Unsupervised Learning is almost the opposite of Supervised. Here, we start with the raw data not knowing what we are looking for. The most common method being Clustering takes raw data and splits it into groups of like nodes. This is useful for predictive analytics, where there are many possible attributes which could end up being clustered and only become evident after the model is developed.
Another type of Machine Learning is called Reinforcement Learning. This is very similar to animal training, a system is initially trained similarly to supervised learning, but is not given fixed parameters on which to operate, so it is able to make decision outside of what was learnt in the training data. If that decision leads to a successful outcome, like a consumer purchase, the system is rewarded by reinforcing that decision path.
Now let’s take a look at Artificial Intelligence.
What is it?
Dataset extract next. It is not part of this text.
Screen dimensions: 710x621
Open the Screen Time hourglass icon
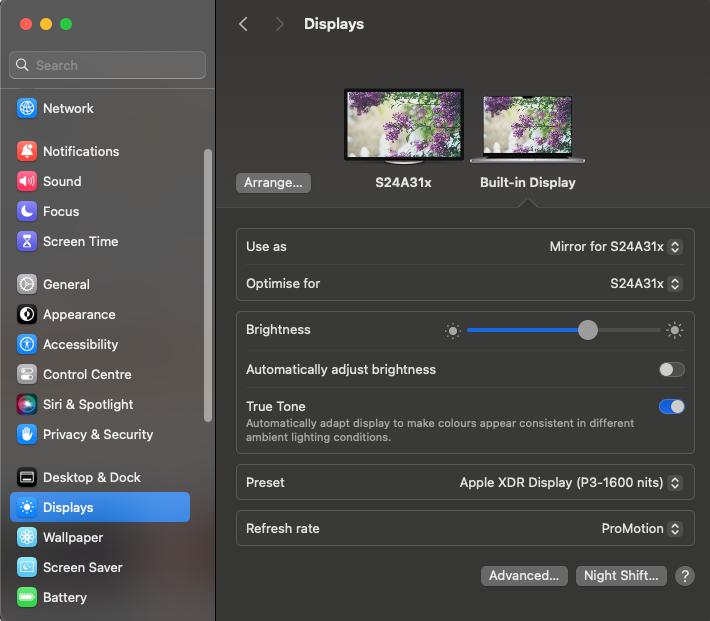[x=27, y=241]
This video demonstrates what is commonly referred to as AI.
AI technology has been growing over the last few decades and have now made a number of significant accomplishments. In 1997, Deep Blue beats the world champion in chess and last year a system called AlphaGo beat one of the best players in Go.
Meet Mitsuku
What you have seen in the previous slide is called a ChatBot. While the desired results can be achieved by a well built algorithm, a true human brain simulation would have to be based on neural network concept. This is similar to how our brains work and consists of multiple linked machine learning processes each analyzing that data being fed into it, in this case, our human language and then passing the result to another node which would evaluate the data against a slightly different algorithm. This allows for multiple decision making points to occur without sacrificing the performance.
In today’s world, Machine Learning is more frequently used as a supporting framework for another business process. This includes Business Intelligence where predictive analytics can help predict changes in financial models or product supplies. Customer Service with automated Q&A, where AI components can almost replace human interaction.
The current ecosystem for Machine Learning technologies is very complex and is increasingly being folded up into a broader AI category. Some of the more notable players in the field which you may have heard of are Hadoop, which is an Apache software library that is used to store and manipulate large sets of data, essentially an SQL Server equivalent used in Machine Learning. Spark, another Apache product, a cluster computing framework used to process large amounts of data up to 100 times faster than Hadoop can do natively. TensorFlow is a Google library often used in complex Machine Learning projects and Neural Networks.